**Directions for this task:** From the listing below, copy only the lines from the line that contains "Task: Click the" to the line that contains "Viewport: 636px width, 364px height.", counting those two lines as part of the copy.

**Data:**
-*-

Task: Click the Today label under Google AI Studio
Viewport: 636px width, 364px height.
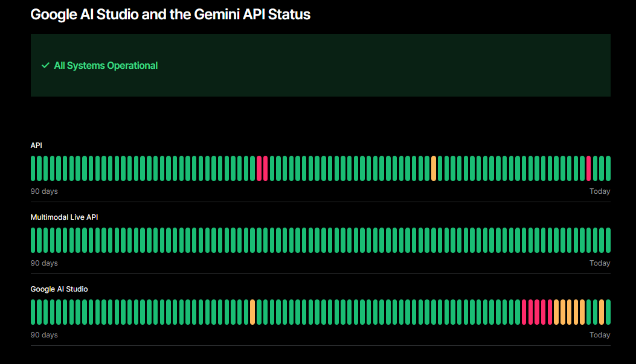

-*-

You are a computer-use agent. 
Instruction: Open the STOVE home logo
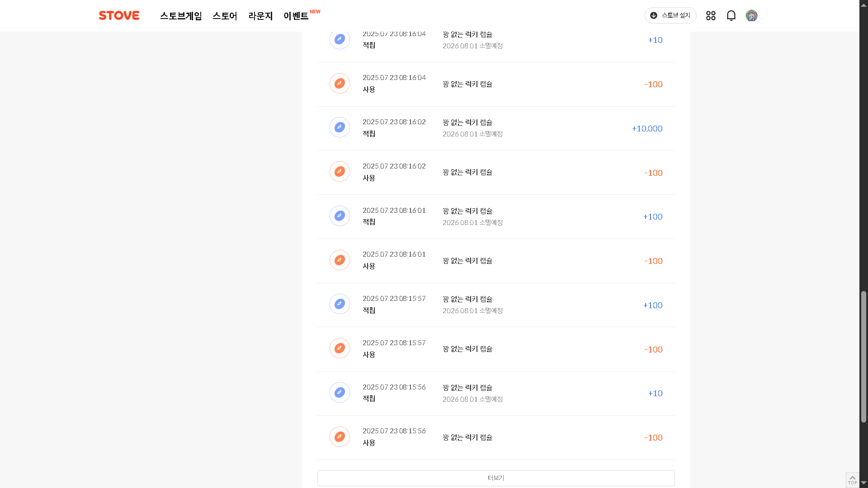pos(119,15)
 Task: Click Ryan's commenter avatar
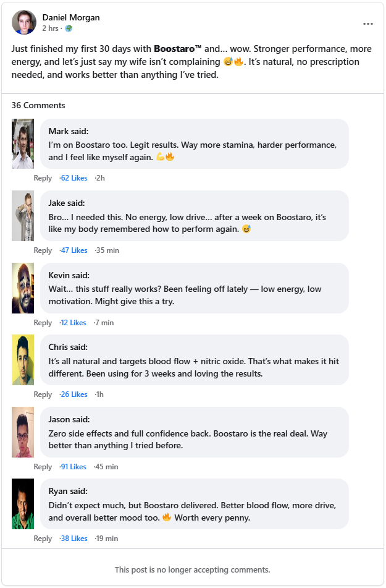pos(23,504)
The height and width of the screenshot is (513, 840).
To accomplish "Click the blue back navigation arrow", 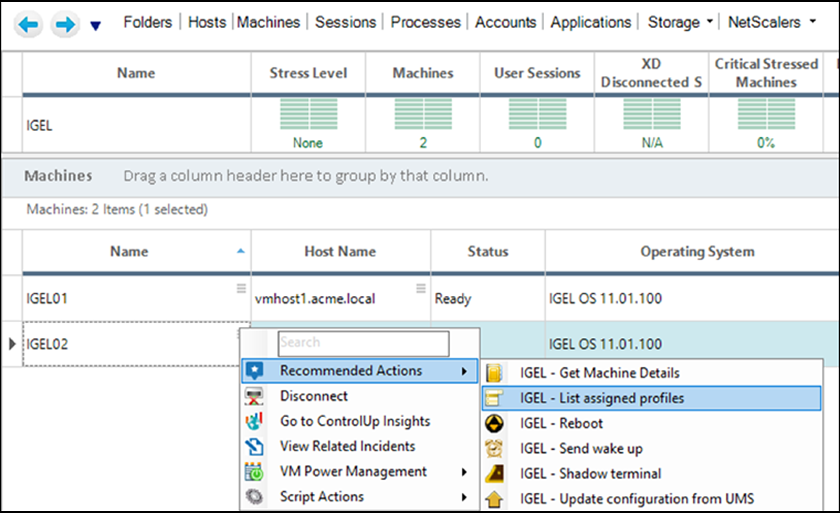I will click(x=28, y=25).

-*-

**Answer section:**
Task: Click the Today label under Google AI Studio
Viewport: 636px width, 364px height.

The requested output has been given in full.